Our competitors have increased their investment in human capital with such rapidity that the UK fell to 15th in this table in the 2008 figures, below the mean for OECD nations, and Scotland is not an outlier within the UK.

This skills race is undoubtedly a major challenge for any government seeking to support continued economic growth. Unlike their counterparts elsewhere in the UK, Scotland’s policymakers face a challenge of equal magnitude in terms of business investment in research and development [R&D]. The Scottish Government’s latest figures for Business Enterprise R&D in Scotland show that expenditure was just 0.52 per cent of Scottish GDP in 2010, compared to 1.09 per cent for the UK and 1.16 per cent for the EU. This low level of investment would position Scotland as the fourth lowest among the 26 OECD countries.

While this situation is in part mitigated by higher levels of government investment in university R&D, Scotland will have to continue to develop policies and approaches in order to sustain a total “offer” comprising R&D base, skills, employment policies and lifestyle which match, or better, those of competitor countries, whatever the outcome of the constitutional debate.

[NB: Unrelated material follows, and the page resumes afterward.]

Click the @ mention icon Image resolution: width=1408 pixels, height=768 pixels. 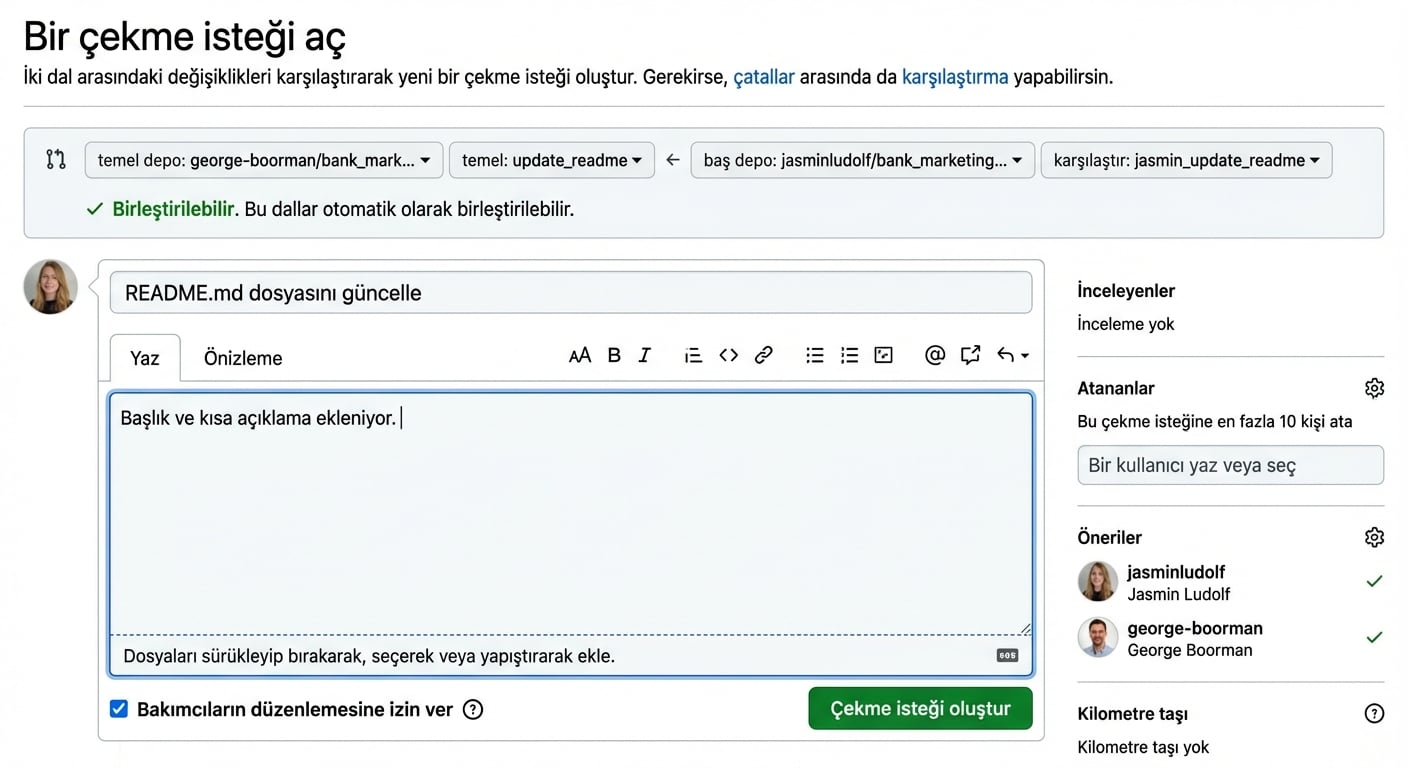pyautogui.click(x=935, y=355)
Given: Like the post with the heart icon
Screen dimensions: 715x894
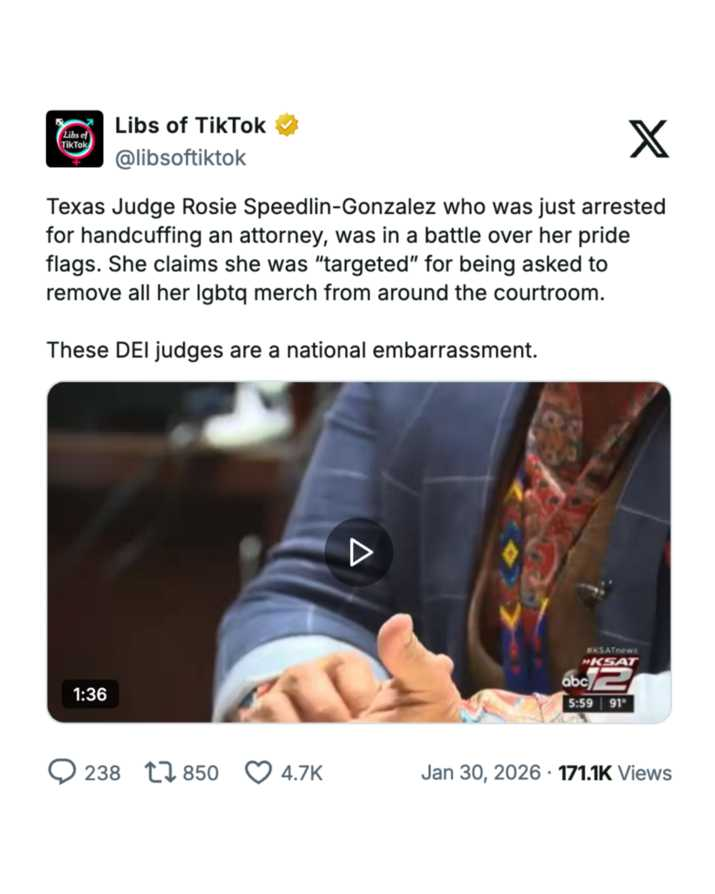Looking at the screenshot, I should click(258, 773).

This is important as attracting R&D investment from multinational enterprises is critical – the aggregate spend of the world’s largest eight such companies was greater than the R&D investment of all individual countries except the USA and Japan. It is in this highly competitive and fast-moving global context, as well as the context of constitutional change, that Scotland’s leaders must consider how Scotland’s higher education system can drive economic growth.

Chief among policy-makers’ challenges will be increasing the undergraduate and postgraduate capacity to position Scotland as a high-level skills economy able to compete for knowledge-based inward investment. This will need to be supported by continued investment in HE in line with our international competitors and policies which foster the production of intellectual capital through encouraging innovative industry/university relationships and capturing mobile business investment in R&D.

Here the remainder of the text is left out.